Goal of the exercise: Update the stretch from the line containing "Given: Open chat history in Assistant panel" through the line containing "Looking at the", replacing "chat history" with "message history" and changing nothing else. Return only those lines, without the pictures.

Given information:
****
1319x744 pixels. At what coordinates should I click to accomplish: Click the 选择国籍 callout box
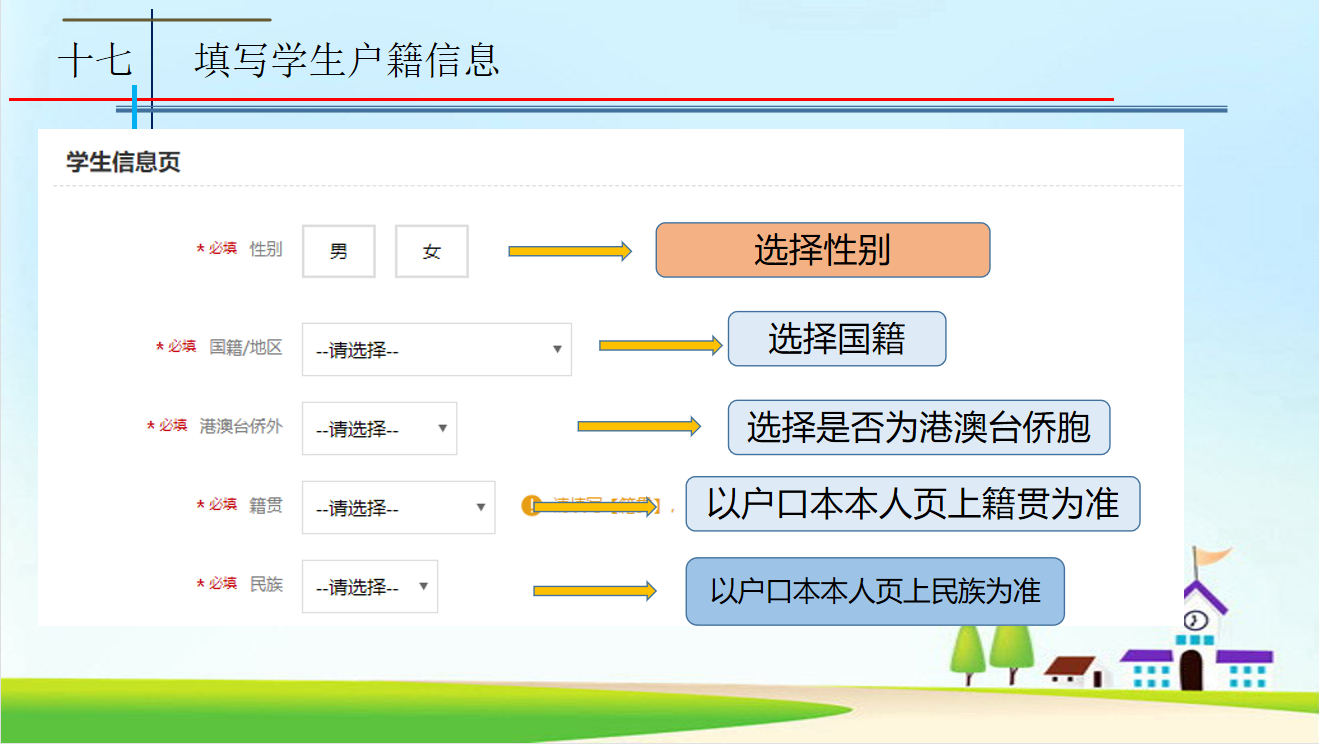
****
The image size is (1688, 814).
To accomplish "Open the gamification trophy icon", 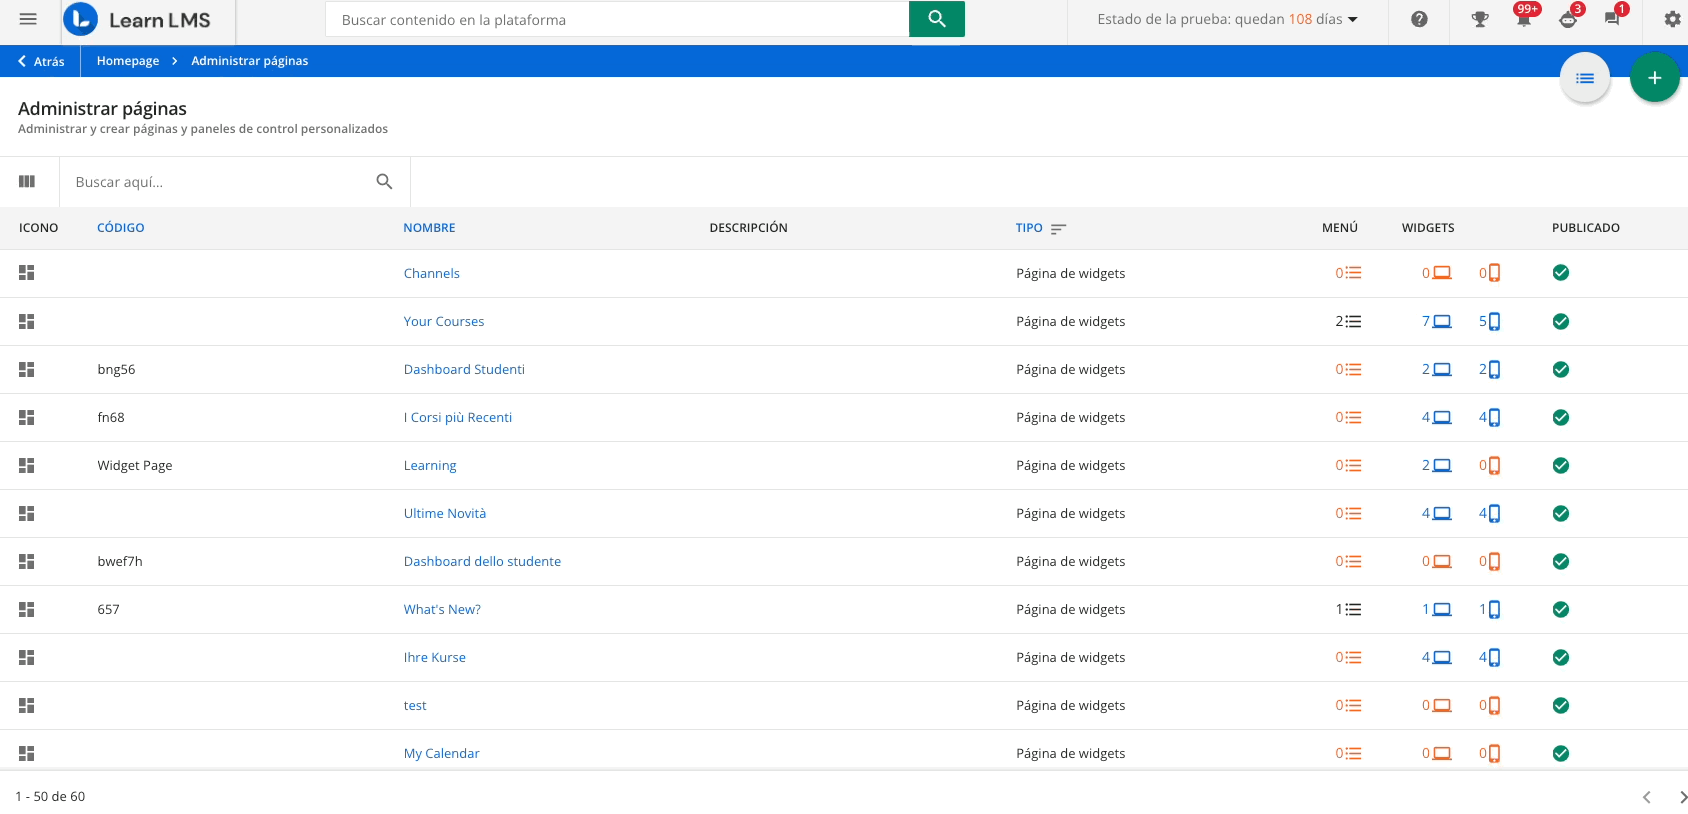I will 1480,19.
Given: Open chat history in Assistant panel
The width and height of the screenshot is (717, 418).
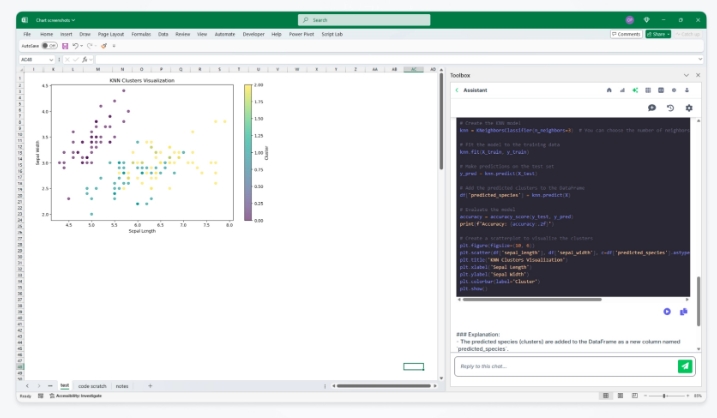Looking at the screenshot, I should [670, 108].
****
Expected answer:
Given: Open message history in Assistant panel
The width and height of the screenshot is (717, 418).
Looking at the screenshot, I should [670, 108].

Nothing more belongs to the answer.